■ **WRITTEN INSTRUCTION**
Copy the following rows exactly as they appear.

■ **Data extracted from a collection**
+++++
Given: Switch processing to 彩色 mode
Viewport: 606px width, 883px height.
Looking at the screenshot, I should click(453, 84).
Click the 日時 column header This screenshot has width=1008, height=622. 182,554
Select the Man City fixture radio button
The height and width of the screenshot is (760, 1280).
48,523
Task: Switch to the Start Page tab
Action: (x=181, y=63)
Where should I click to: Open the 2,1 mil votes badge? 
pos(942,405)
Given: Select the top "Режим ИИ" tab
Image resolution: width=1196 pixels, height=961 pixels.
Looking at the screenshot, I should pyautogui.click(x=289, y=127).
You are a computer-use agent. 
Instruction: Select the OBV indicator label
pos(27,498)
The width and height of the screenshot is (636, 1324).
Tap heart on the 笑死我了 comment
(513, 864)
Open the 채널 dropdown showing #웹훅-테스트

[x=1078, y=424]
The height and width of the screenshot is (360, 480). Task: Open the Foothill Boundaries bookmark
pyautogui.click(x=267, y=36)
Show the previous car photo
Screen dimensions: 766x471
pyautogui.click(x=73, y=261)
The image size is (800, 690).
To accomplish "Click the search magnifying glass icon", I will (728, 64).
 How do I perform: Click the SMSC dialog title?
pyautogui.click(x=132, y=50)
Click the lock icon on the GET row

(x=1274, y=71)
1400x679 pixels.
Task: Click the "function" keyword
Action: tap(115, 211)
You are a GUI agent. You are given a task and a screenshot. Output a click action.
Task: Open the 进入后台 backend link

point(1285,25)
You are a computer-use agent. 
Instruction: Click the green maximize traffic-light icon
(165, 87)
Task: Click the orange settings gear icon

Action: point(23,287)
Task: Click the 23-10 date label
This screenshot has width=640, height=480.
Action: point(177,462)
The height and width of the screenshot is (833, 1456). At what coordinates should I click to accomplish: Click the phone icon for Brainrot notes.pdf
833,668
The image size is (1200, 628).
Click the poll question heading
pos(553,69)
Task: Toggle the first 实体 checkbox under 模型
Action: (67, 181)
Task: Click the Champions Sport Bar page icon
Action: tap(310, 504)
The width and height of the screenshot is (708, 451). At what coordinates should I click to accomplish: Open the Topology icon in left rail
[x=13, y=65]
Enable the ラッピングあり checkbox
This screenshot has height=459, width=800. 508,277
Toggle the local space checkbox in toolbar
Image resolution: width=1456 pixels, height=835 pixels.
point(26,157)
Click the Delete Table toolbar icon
+++++
■ **TASK SOLUTION**
Given: Switch processing to 彩色 mode
Viewport: 606px width, 883px height.
Looking at the screenshot, I should click(453, 84).
Click the 日時 column header This screenshot has width=1008, height=622. 182,554
Select the Man City fixture radio button
The height and width of the screenshot is (760, 1280).
48,523
Task: Switch to the Start Page tab
Action: (x=181, y=63)
Where should I click to: Open the 2,1 mil votes badge? 
pos(942,405)
Given: Select the top "Режим ИИ" tab
Image resolution: width=1196 pixels, height=961 pixels.
Looking at the screenshot, I should pyautogui.click(x=289, y=127).
You are a computer-use agent. 
Instruction: Select the OBV indicator label
pos(27,498)
The width and height of the screenshot is (636, 1324).
Tap heart on the 笑死我了 comment
(513, 864)
Open the 채널 dropdown showing #웹훅-테스트

[x=1078, y=424]
The height and width of the screenshot is (360, 480). Task: Open the Foothill Boundaries bookmark
pyautogui.click(x=267, y=36)
Show the previous car photo
Screen dimensions: 766x471
pyautogui.click(x=73, y=261)
The image size is (800, 690).
To accomplish "Click the search magnifying glass icon", I will (728, 64).
 How do I perform: Click the SMSC dialog title?
pyautogui.click(x=132, y=50)
Click the lock icon on the GET row

(x=1274, y=71)
1400x679 pixels.
Task: Click the "function" keyword
Action: tap(115, 211)
You are a GUI agent. You are given a task and a screenshot. Output a click action.
Task: Open the 进入后台 backend link

point(1285,25)
You are a computer-use agent. 
Instruction: Click the green maximize traffic-light icon
(165, 87)
Task: Click the orange settings gear icon

Action: point(23,287)
Task: Click the 23-10 date label
This screenshot has width=640, height=480.
Action: point(177,462)
The height and width of the screenshot is (833, 1456). At what coordinates should I click to accomplish: Click the phone icon for Brainrot notes.pdf
833,668
The image size is (1200, 628).
Click the poll question heading
pos(553,69)
Task: Toggle the first 实体 checkbox under 模型
Action: (67, 181)
Task: Click the Champions Sport Bar page icon
Action: tap(310, 504)
The width and height of the screenshot is (708, 451). At what coordinates should I click to accomplish: Open the Topology icon in left rail
[x=13, y=65]
Enable the ラッピングあり checkbox
This screenshot has height=459, width=800. 508,277
Toggle the local space checkbox in toolbar
Image resolution: width=1456 pixels, height=835 pixels.
point(26,157)
Click the Delete Table toolbar icon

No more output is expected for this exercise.